# Gravitation Reverb/Moonshot Tremolo 2 - in - 1 with order switch



## grabo99 (Mar 8, 2022)

AKA the Strawman Flunt

I wanted to try my hand at making a reverb and I also needed a tremolo pedal. I was inspired the Strymon Flint. This build had major setbacks all along the way. Post office lost the boards for weeks, then I dealt with wiring issues. After rewiring everything, it finally works and sounds great. I love the reverb I chose, has a great spring and drip sound but can also dip its toes into ambient territory. Not visible in the pictures but I ignored the indicator LED on the Moonshot and only wired up the blinking light that shows the effect.


----------



## JamieJ (Mar 8, 2022)

Love this! But we need a gutshot @grabo99


----------



## grabo99 (Mar 8, 2022)

https://imgur.com/bnKeZ4H


I had everything nice and organized but nothing worked and I stopped caring about it being pretty. It works, nothing shorts out and I'm happy lol.


----------



## grabo99 (Mar 13, 2022)

https://imgur.com/WzqjmmK


----------



## Feral Feline (Mar 13, 2022)

Love the name. 😸

I didn’t get any sound with the Imgur, I guess that was just show the rate LED — would love to hear it, if possible.


----------



## Chuck D. Bones (Mar 13, 2022)

grabo99 said:


> I had everything nice and organized but nothing worked and I stopped caring about it being pretty. It works, nothing shorts out and I'm happy lol.


That's what counts!  Nice combo.

Who can be the first to spot the typo in the Build Docs?


----------



## grabo99 (Mar 13, 2022)

Feral Feline said:


> Love the name. 😸
> 
> I didn’t get any sound with the Imgur, I guess that was just show the rate LED — would love to hear it, if possible.

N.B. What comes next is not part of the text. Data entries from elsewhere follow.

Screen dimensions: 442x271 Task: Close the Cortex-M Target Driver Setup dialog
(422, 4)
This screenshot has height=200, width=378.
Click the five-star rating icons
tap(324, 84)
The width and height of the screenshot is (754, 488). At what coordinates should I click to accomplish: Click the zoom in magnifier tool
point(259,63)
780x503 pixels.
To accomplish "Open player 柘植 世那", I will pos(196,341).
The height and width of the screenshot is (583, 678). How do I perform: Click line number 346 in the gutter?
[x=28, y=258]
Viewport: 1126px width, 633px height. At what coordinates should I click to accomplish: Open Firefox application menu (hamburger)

This is the best I can do right now, too lazy to setup interface lol.


----------



## lhopkin2 (May 27, 2022)

grabo99 said:


> https://imgur.com/bnKeZ4H
> 
> 
> I had everything nice and organized but nothing worked and I stopped caring about it being pretty. It works, nothing shorts out and I'm happy lol.





grabo99 said:


> https://imgur.com/bnKeZ4H
> 
> 
> I had everything nice and organized but nothing worked and I stopped caring about it being pretty. It works, nothing shorts out and I'm happy lol.


Thanks for the gut shot! Any chance you could explain how you wired the positive, negative, and ground wires? I just boxed up my first attempt at something similar but not getting any sound or lights from the LEDs. I’m familiar with the diagram on the site but it doesn’t include the +/- and ground:


----------



## grabo99 (May 27, 2022)

I put the two positive wires into the dc jack hole and same with the negative. For the ground, its just one wire going to the input/output jack for each pcb. Sorry if I understood wrong, I can give better answer later.


----------



## ADAOCE (May 27, 2022)

That reverb sounds excellent! Great idea for a dual pedal


----------



## lhopkin2 (May 27, 2022)

grabo99 said:


> I put the two positive wires into the dc jack hole and same with the negative. For the ground, its just one wire going to the input/output jack for each pcb. Sorry if I understood wrong, I can give better answer later.


You’re a hero, thanks so much!


----------